My friend Tim Caufield, professor of law at the University of Alberta, the Research Director of its Health Law Institute, and current Canada Research Chair in Health Law and Policy, writes in an op-ed for the Globe and Mail that COVID public health policies have been with us for a year. So has uncertainty. We’ve all lived through twelve months of “huh”? And this has added to the public’s frustration, fatigue, and stress.
In the early weeks and months of the pandemic, there was uncertainty about masks and asymptomatic spread. There was uncertainty about if and when we’d get a vaccine. There was uncertainty about what type of public health policies worked best and were most needed. We have all had to tolerate a lot of ambiguity. And as the vaccines roll out, we are being asked to tolerate even more. (When will I get a vaccine? Which one will I get? And what about the variants?)
For public health communications to be effective, the public must have confidence in the message. And, unfortunately, for some, that confidence isn’t there. A recent study from the University of Calgary explored pandemic communication and found, not surprisingly, that “participants felt that public health messaging to date has been conflicting and at times unclear.”
This perception is understandable. An atmosphere of seemingly relentless uncertainty and confusion has been created by a combination of scientific realities, media practices, some less-than-ideal communication from policy makers, and the spread of misinformation and conspiracy theories.
The science surrounding COVID was – and, for some topics, continues to be – highly uncertain. While a growing body of evidence has emerged around the most contested issues (such as the value of masks and physical distancing strategies), early in the pandemic there wasn’t much that was unequivocal. The science evolved and, as you would hope with any evidence-informed approach, the resulting science advice and recommendations evolved too. But for some, shifting policies, even if appropriate, just added to a sense, rightly or not, of chaos.
In addition, the media has been reporting on the research as it unfolds, including referencing studies that have not yet been peer reviewed. Often the preliminary or uncertain nature of the relevant research is not reported in the media, thus creating a false impression about the actual state of the science – as exemplified by the “hydroxychloroquine works!” debacle (PS, it doesn’t). Perhaps worse, relatively fringe perspectives – such as those pushing the value of “natural herd immunity” – have been given a relatively high profile in both the conventional press and on social media. This can create a false balance (fringe idea vs. broad scientific consensus) that we know can be detrimental to both public discourse and health behaviours.
Despite the frustration that uncertainty can create, the public has a demonstrated preference for honesty about the limits of our knowledge. A recent study from Germany found that “a majority of respondents indicated a preference for open communication of scientific uncertainty in the context of the COVID-19 pandemic.” This finding agrees with other research that has found that when uncertainty is relevant to their lives, the public wants to know about it.
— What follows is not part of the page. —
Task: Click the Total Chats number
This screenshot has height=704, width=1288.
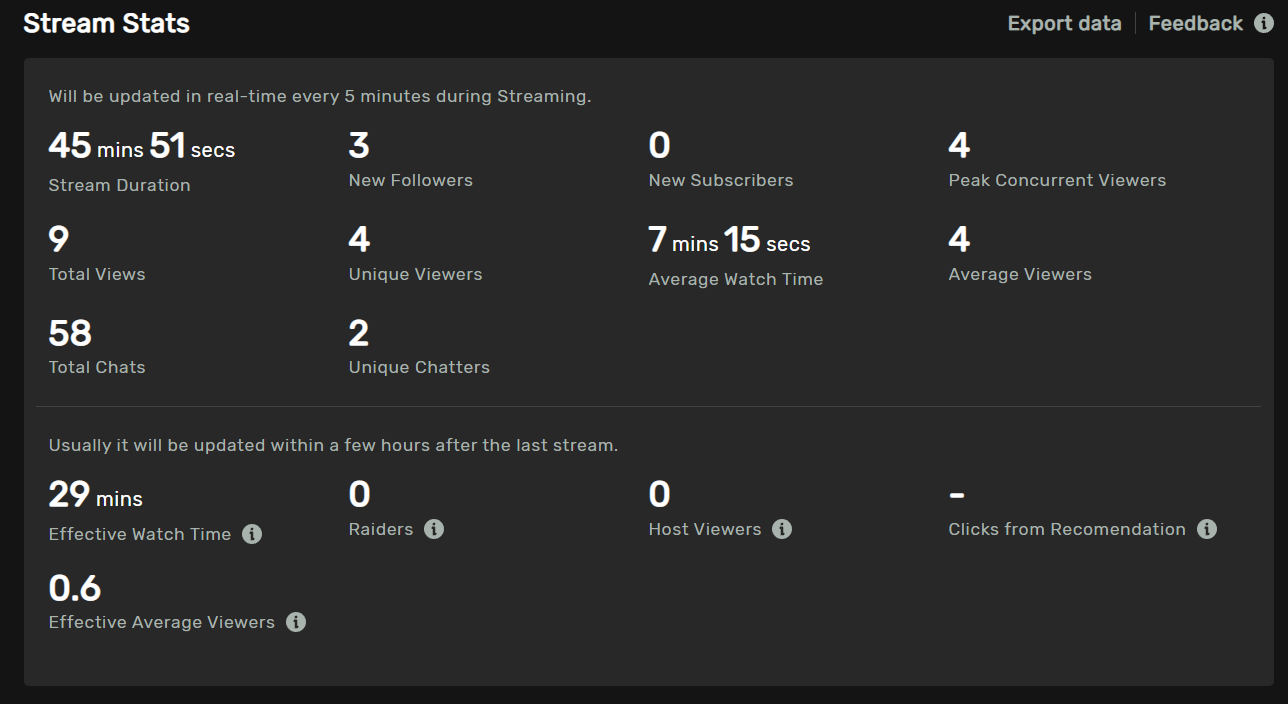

People may want to hear about uncertainty, but will communicating it do more harm than good? Will it just add to an already confused information environment? The data on this point are actually fairly mixed, but recent research exploring the impact of communicating scientific uncertainty found that it either increased perceptions of trust in science or had almost no impact. This is good news. As the authors of one of the studies notes, “this should allow academics and science communicators to be more transparent about the limits of human knowledge.” Other studies have found that being honest about uncertainties in media reports about research can actually boost the perceived credibility of journalists.
And over the long term, honesty about the uncertainties of the evidence used to inform policy seems essential to the maintenance of public trust. For example, being overly dogmatic about a policy or predictive model could hurt the credibility of decision makers if new evidence requires a revision of a past positions.
When possible, public health authorities (or anyone seeking to communicate science) should start with well-defined and well-supported takeaway messages (e.g., please get vaccinated with whatever vaccine is available to and recommended for you!).But then be honest about what is not known (e.g., while vaccines are our best defense, we aren’t sure how long immunity will last).
Depending on the medium used (a social media post, for example, may not be the best venue for a long discourse on methodological challenges), it may also be wise to explain the limits of the research approach (e.g., observational studies can’t prove causation). If there are areas of scientific disagreement, be honest about that too – but be specific about what is being disputed. Often there is broad agreement about the big stuff (e.g., vaccines work!), but academic debate about some details. Often those trying to sow doubt – like those in the anti-vaccine community – will try to weaponize and over-emphasize small academic disagreements. Don’t give them that room.
When communicating about uncertainty it is also important to highlight what is being done to reduce it, such as forthcoming research or new data analysis. This provides a road map forward and invites the public to follow the science as it unfolds. It is also a way to stress that uncertainty is a natural part of the scientific process.
For the public, try not to let the uncertainty kerfuffle distract you from the big picture. Remember that there are many clear knowns. Vaccines, physical distancing, hand washing, masks, and being responsible when symptoms emerge will get us through this pandemic.
Finally, it is also important to take a break from all the uncertainty noise. Studies have shown that the constant consumption of conflicting COVID news can (no surprise here) add to our stress. Put down the phone, back away from the screen, and take ten from “huh?”